> _Selected excerpt_
-- begin --

Tom has been thinking about, acting in and studying Shakespeare since his high school days, and has made a long and successful academic career out of his love of the Bard’s work.

His first encounter with Shakespeare’s compelling theatrical power was Peter Brook’s famous staging of A Midsummer Night’s Dream, which he saw at the age of 12 when its world tour arrived in Melbourne.

The Pop-up Globe has been built in central Auckland to mark the 400th anniversary of the death of William Shakespeare and to host a season of some of his best known plays throughout February and March. It is the first ever full-scale temporary working replica of this second Globe theatre to be built.

Tom’s seminar, 'Shakespeare on Stage: Performance and Posterity Inside the Globe Theatre', will provide a unique insight into the world of Shakespeare and his plays.

-- end --

> _Listed records_
-- begin --

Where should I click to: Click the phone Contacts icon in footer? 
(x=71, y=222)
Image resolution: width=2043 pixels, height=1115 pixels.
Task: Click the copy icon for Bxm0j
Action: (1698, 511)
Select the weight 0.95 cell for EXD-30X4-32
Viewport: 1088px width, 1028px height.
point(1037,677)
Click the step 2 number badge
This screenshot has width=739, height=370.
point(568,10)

-- end --

> _Exercise aim_
In the Shakespeare seminar text, could you give the part starting with "Tom has been" and going on through "to be built." again, but switch "Melbourne" to "Sydney"?

> _Reply_
Tom has been thinking about, acting in and studying Shakespeare since his high school days, and has made a long and successful academic career out of his love of the Bard’s work.

His first encounter with Shakespeare’s compelling theatrical power was Peter Brook’s famous staging of A Midsummer Night’s Dream, which he saw at the age of 12 when its world tour arrived in Sydney.

The Pop-up Globe has been built in central Auckland to mark the 400th anniversary of the death of William Shakespeare and to host a season of some of his best known plays throughout February and March. It is the first ever full-scale temporary working replica of this second Globe theatre to be built.